Эти фотографии являются тем самым объемом, про который мы говорили. Это такая книга, которая устремляется из прошлого в будущее и которую, мне кажется, будут долго смотреть, долго листать, долго к ней обращаться. Вот все, что можно об этом сказать. К сожалению, доступна она будет через историческую микросекунду, сейчас мы напечатали только пять экземпляров, пилотных. Тем не менее, это произойдет, надеюсь, в этом году.

 

Б.Ю.:

– В книге все важно: фактура, вес, выбор бумаги. Сами понимаете. Я хочу представить вашему просвещенному обзору и вашему осязанию, и вашим сенсорам точно ту книгу, о которой говорим, а не пилот. Это первое. Второе, что вы должны ясно понять, все это бук-арт, что бы ни значило это слово. Мы относимся к книге, как к произведению искусства. Кроме того, каждая из этих книг дорогая по себестоимости. Снижать ее мы пока не можем. Поэтому надежды на то, что их кто-нибудь купит, у нас очень маленькие.

Но мы продолжаем наш неоправданно художественный труд без каких-либо надежд, за что я должен поблагодарить фонд поддержки художественного труда без надежд, который называется «Фонд поддержки Электротеатра Станиславский», и всех, кто в этом фонде работает и за этим стоит. Также я должен поблагодарить и тех людей, которые вкладывают свой труд, тоже без особенных надежд. Благодарность моя должна выразиться в том, что я дам им слово. Игорь уже исчерпал свое слово, пытаясь подложить вам пилотный экземпляр книги, и все, потерял доверие. Сейчас я дам слово Леде Тимофеевой, которая, собственно, редактор-составитель этой книги. А перед этим просто скажу, что каждая книга этой серии – это всегда мультимедийное издание, ребята, друзья, господа. Это мультимедийное издание. К ним прилагаются маленькие флешки, там внутри обязательно есть залежи аудиовизуальных документов: спектаклей, тренингов.
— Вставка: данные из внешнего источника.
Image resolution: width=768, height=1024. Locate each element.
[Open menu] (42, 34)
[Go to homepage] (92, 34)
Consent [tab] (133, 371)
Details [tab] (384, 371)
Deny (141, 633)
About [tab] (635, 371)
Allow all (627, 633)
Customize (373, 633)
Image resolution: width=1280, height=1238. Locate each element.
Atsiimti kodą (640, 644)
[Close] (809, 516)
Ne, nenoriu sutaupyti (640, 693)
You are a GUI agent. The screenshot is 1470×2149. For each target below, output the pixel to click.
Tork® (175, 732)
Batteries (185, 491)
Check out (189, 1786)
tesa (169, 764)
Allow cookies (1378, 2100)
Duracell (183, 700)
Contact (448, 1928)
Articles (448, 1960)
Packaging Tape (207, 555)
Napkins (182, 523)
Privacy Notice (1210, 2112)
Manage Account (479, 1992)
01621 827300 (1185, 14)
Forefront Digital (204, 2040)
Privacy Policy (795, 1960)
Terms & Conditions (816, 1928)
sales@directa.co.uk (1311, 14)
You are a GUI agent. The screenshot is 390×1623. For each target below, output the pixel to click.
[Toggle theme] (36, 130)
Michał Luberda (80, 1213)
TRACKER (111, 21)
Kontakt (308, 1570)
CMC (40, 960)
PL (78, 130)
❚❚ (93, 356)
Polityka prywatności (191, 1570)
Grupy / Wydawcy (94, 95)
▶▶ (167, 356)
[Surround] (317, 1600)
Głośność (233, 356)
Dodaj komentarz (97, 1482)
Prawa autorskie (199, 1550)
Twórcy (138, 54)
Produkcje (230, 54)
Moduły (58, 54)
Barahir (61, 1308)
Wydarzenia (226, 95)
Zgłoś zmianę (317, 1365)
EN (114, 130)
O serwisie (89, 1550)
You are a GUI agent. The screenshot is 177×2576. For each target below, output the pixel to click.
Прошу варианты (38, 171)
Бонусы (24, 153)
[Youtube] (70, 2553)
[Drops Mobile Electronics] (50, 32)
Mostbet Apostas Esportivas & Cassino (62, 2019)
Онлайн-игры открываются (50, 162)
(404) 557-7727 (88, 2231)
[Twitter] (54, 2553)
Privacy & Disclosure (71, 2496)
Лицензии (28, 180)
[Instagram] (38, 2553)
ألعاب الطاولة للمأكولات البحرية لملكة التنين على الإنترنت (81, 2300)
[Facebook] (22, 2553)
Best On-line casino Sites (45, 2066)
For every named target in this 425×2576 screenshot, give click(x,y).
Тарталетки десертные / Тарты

Мой товарищ и друг Саша Белоусов принес три из четырех книг (одну я оставил, мало ли что), вы сможете их увидеть. Игорь покажи. Видите, совсем другое дело, это настоящая книга уже, видите, как она вся звучит. Вот у нее флешка, это мультимедийное издание.

А сейчас Юрочка… Его же служба на территории жизни заключается в том, чтобы всем подсказывать, как сделать простые вещи. Когда я встаю на Юрину территорию, я с ужасом осматриваю мир. Но он ничего не может: он не может ни правильно положить книгу, ни раскрыть ее, ни представить ее правильно. Просто это тяжкий труд, который несет Юрий нам, – гениальное сознание по отношению к малым мира сего (имеются в виду все мы). И я счастлив, что он не примиряется с этим, он продолжает – во всем блеске данного ему от бога перфекционизма, опасного для жизни, особенно в наши времена – этот свой труд. Спасибо тебе, дорогой Юрочка!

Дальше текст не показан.